実際に出土品の中には様々な図案が彫られているものがあり、象形文字のようなものも発見されている。
しかしその数はかなり少なく、文字らしきもの、文字の跡のような漠然としたものしか見つかっていない。
同時期に存在していた商朝(殷)の青銅器には大量の文字が発見されている。
だが、この三星堆遺跡の青銅器には文字が存在しないのである。
前述したように、これほど発達した文化に文字がないことは考えにくいことから、研究者たちはあるひとつの仮説を立てている。
それは「文字は存在していたが、書き記したものが木材などの腐食しやすい材料だったため、現在まで残らなかった」というものだ。
だがこれはあくまでも仮説であり、なぜ文字が見つからないのかは今も謎のままである。
どこから来たのか?
出土品の中には多くの青銅器が含まれる。

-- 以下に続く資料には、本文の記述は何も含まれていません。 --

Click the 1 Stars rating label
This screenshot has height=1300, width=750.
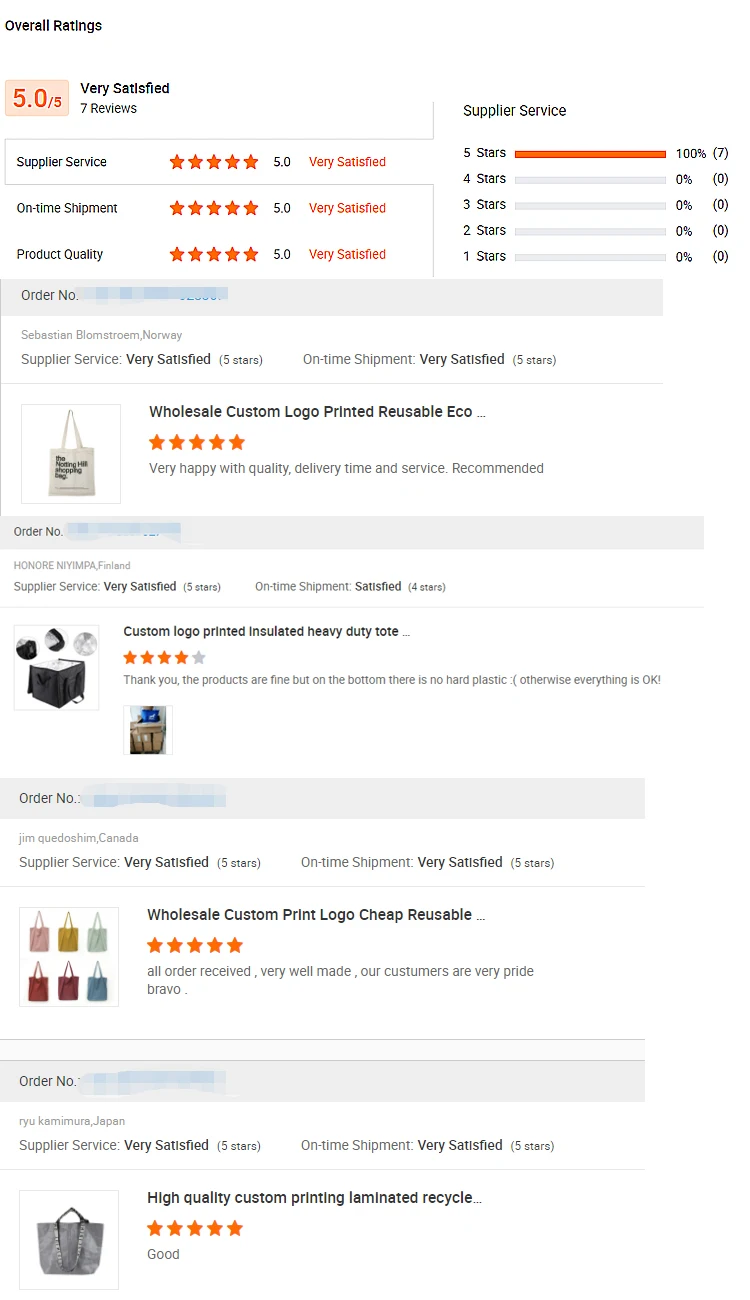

その技術は非常に高く、精巧なものであった。
それは生活の中で使われる日用品ではなく、崇拝に使われたと考えられるものばかりであり、芸術的にも非常に価値が高く美しいものであった
この技術は一体どこから来たのだろうか?
三星堆遺跡を作った人々は、今からおよそ3000年から5000年前に存在した古代中国の古蜀国の人々とされているが、諸外国との関係についてもはっきりとは分かっていない。
さらに最近の発掘調査では、象牙と貝が大量に見つかっている。
当時、雲南省には確かに野生の像が生息していたが、その数は少なかったと考えられている。
それでも研究者たちは当初、中国国内に生息していた象の象牙ではないかと推測したが、出土した本数はなんと1000本を超えているという。
象牙はおそらく、南インドか東南アジアからやってきたのではないかと考えられており、貝についても同様に国外からやってきたのではないかとされている。
いずれにせよ国外との交易は頻繁にあったようだが、それがどこだったのか、その技術はどこから来たのかも不明である。
なぜ姿を消したのか?
これだけ特異な発展を遂げた三星堆遺跡の文化であるが、ある時期に突如姿を消している。
しかし現在までの発掘において、火で焼き払われた跡や大規模な破壊の跡は確認されておらず、多くの出土品は美しい姿のまま、何千年も土の中で眠っていたのだ。
このような偉大な文化が滅亡する理由が外敵の襲来でないとすれば、一体なんなのか?
いくつかの説が挙げられている。
まずは、洪水や地震などの自然災害説である。
他には大規模な流行病で国民のほとんどが命を失ってしまい、国家として成り立たなくなったという説。
そして、三星堆遺跡一帯の生活資源が枯渇してしまい、人々が生活を営むことができなくなったという説である。
その場合、国民たちはおそらく自主的に違う場所に移り住んだと考えられている。
発掘が進めば進むほど逆に謎が増えていく三星堆遺跡は、今後私たちにどんな謎を提供してくれるのか。